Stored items
*****

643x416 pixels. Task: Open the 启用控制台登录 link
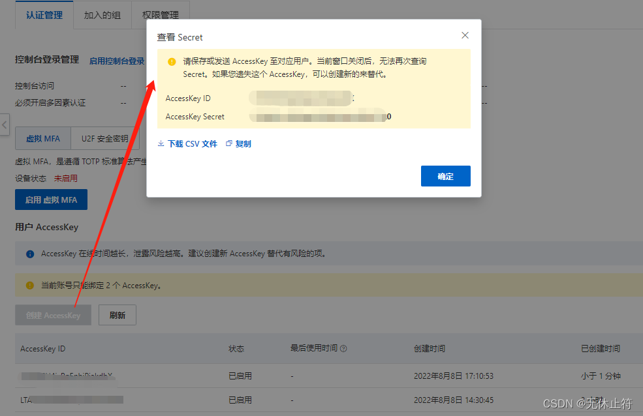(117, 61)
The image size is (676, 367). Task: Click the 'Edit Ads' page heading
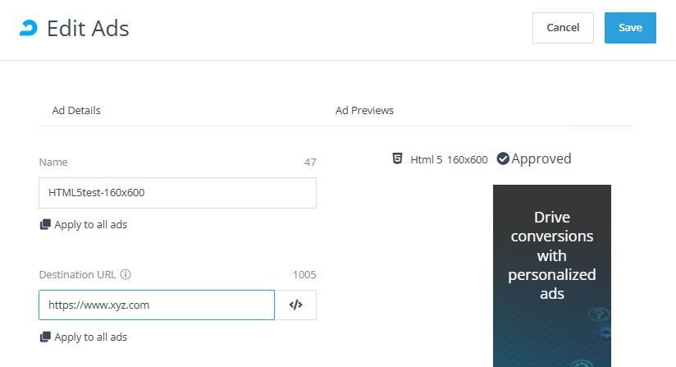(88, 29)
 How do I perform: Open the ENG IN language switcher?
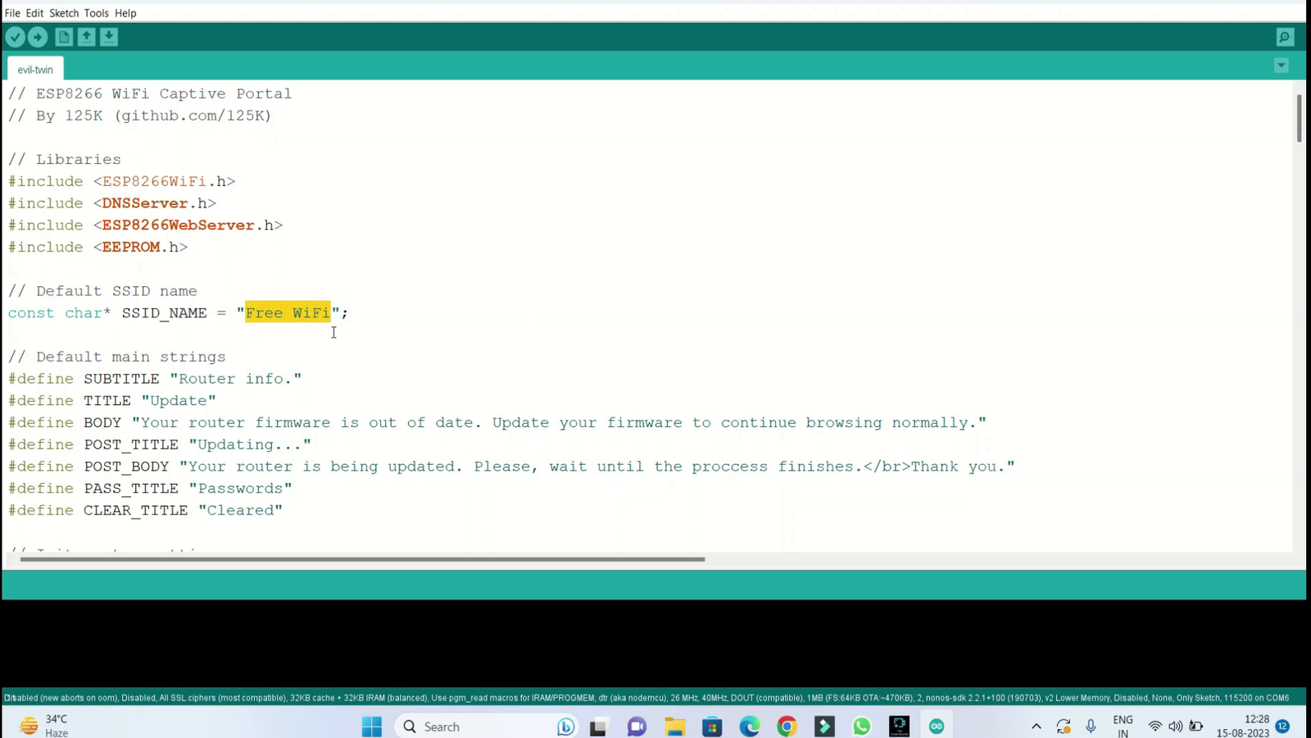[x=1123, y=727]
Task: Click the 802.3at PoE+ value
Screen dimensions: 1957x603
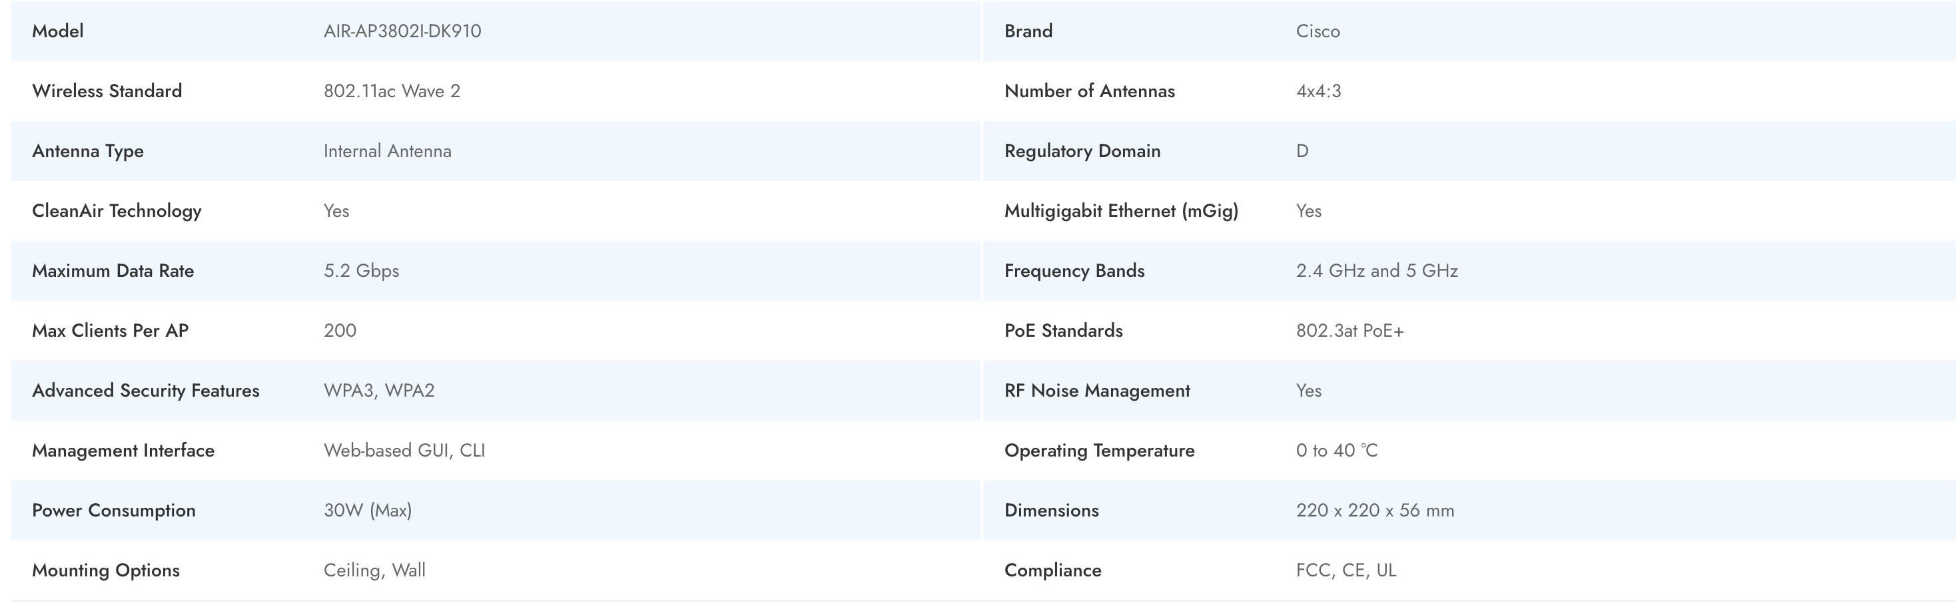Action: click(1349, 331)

*****

Reproduce the data word for word from the line containing "The image size" through the end of the data. Omit the pictures.

The image size is (676, 367). Task: Click the 'Edit Ads' page heading
(88, 29)
 How do I perform: Open the ENG IN language switcher?
[x=1123, y=727]
Task: Click the 802.3at PoE+ value
Screen dimensions: 1957x603
Action: click(1349, 331)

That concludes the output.